* ARTIKEL *
============================================================

Published
1 year agoon
By
Admin17 Juli 2023
Penulis : Raiza Makaliwuge
SENIN, 17 Juli 2023, sekira pukul 11:00 Wita, terdengar teriakan sekelompok orang di depan kantor Wali Kota Manado. Massa berorasi, menuntut keadilan kepada pemerintah.
Mereka adalah para korban penggusuran di Kelurahan Singkil Dua, Kecamatan Singkil, Kota Manado, Sulawesi Utara. Para korban datang meminta untuk menghentikan penggusuran, karena menurut mereka Pemerintah Kota (Pemkot) Manado belum memberikan solusi atas penggusuran enam belas kepala keluarga yang terjadi di hari Senin, 10 Juli 2023 lalu.
Warga menegaskan, penggusuran dilakukan sepihak tanpa pertanggung jawaban dari Pemkot Manado.

============================================================

* CUPLIKAN DATA *
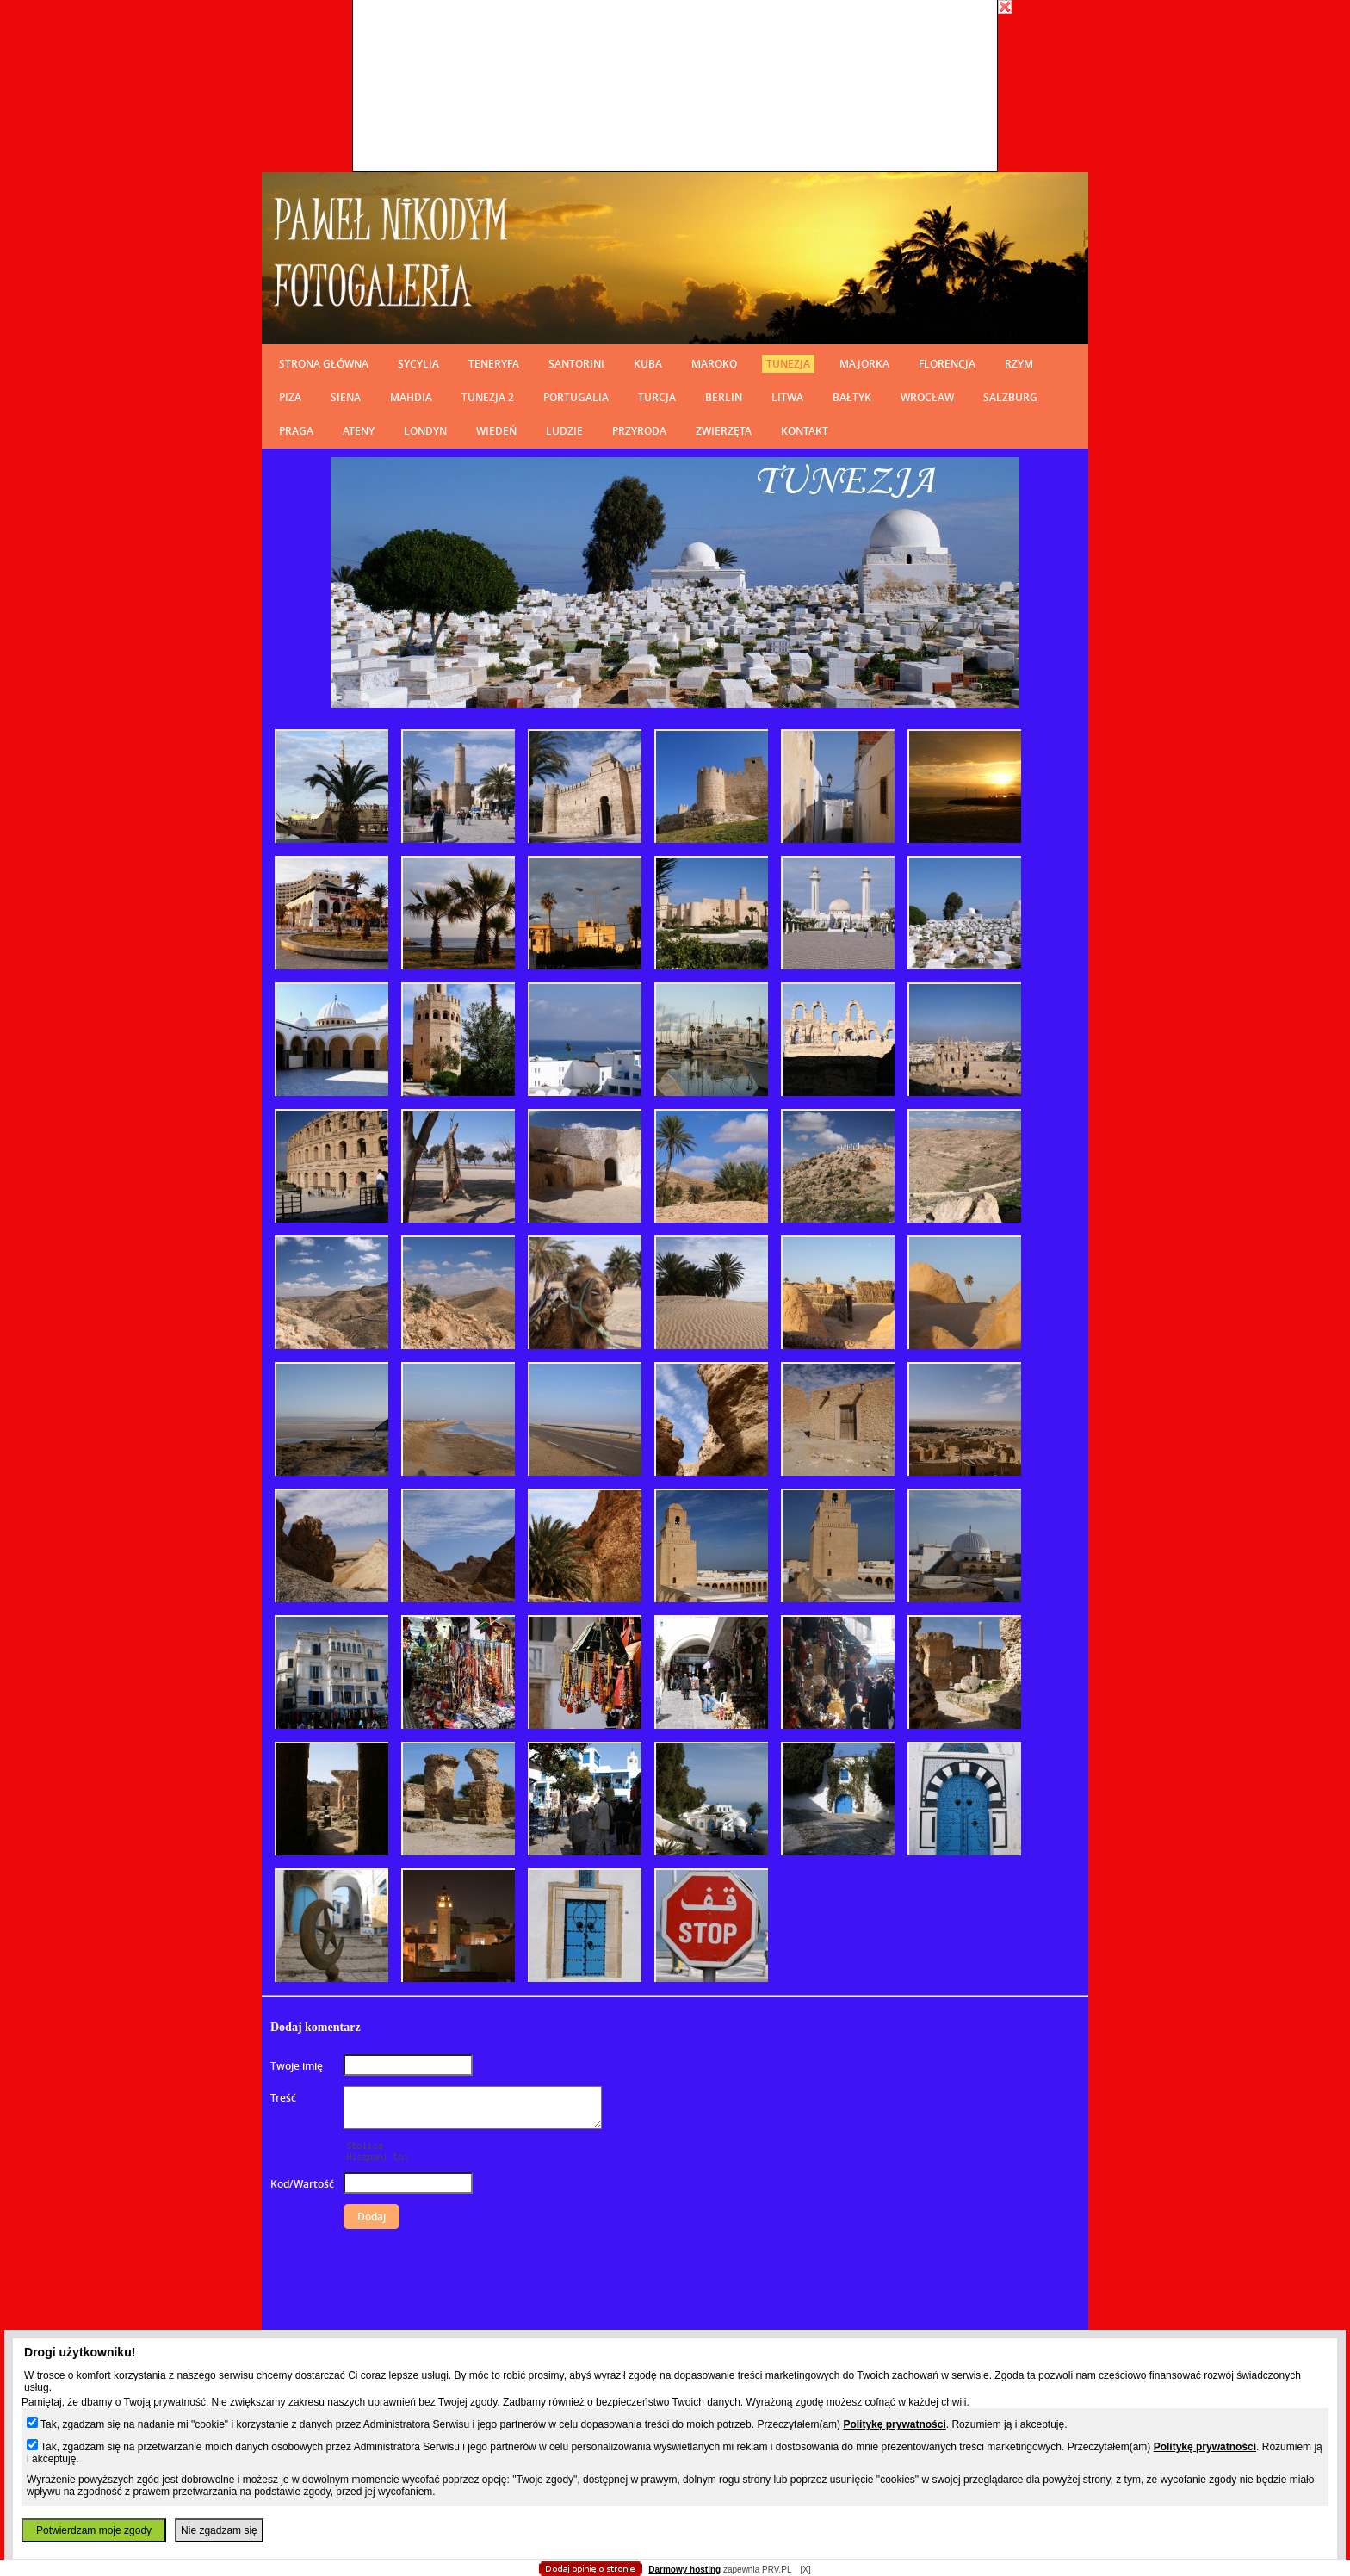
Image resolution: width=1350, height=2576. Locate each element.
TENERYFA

============================================================

* SOAL A *
Sebutkan semua nama wilayah administratif yang disebut dalam artikel tentang penggusuran ini sebagai tempat tinggal para korban penggusuran.
* SOAL B *
Salin ulang bagian artikel tentang penggusuran ini di antara "Mereka adalah para" dan "dari Pemkot Manado.", termasuk kedua batas itu, dengan mengganti "korban" menjadi "warga terdampak".

* JAWABAN TERTULIS A *
Kelurahan Singkil Dua, Kecamatan Singkil, Kota Manado, Sulawesi Utara

* JAWABAN TERTULIS B *
Mereka adalah para warga terdampak penggusuran di Kelurahan Singkil Dua, Kecamatan Singkil, Kota Manado, Sulawesi Utara. Para warga terdampak datang meminta untuk menghentikan penggusuran, karena menurut mereka Pemerintah Kota (Pemkot) Manado belum memberikan solusi atas penggusuran enam belas kepala keluarga yang terjadi di hari Senin, 10 Juli 2023 lalu.
Warga menegaskan, penggusuran dilakukan sepihak tanpa pertanggung jawaban dari Pemkot Manado.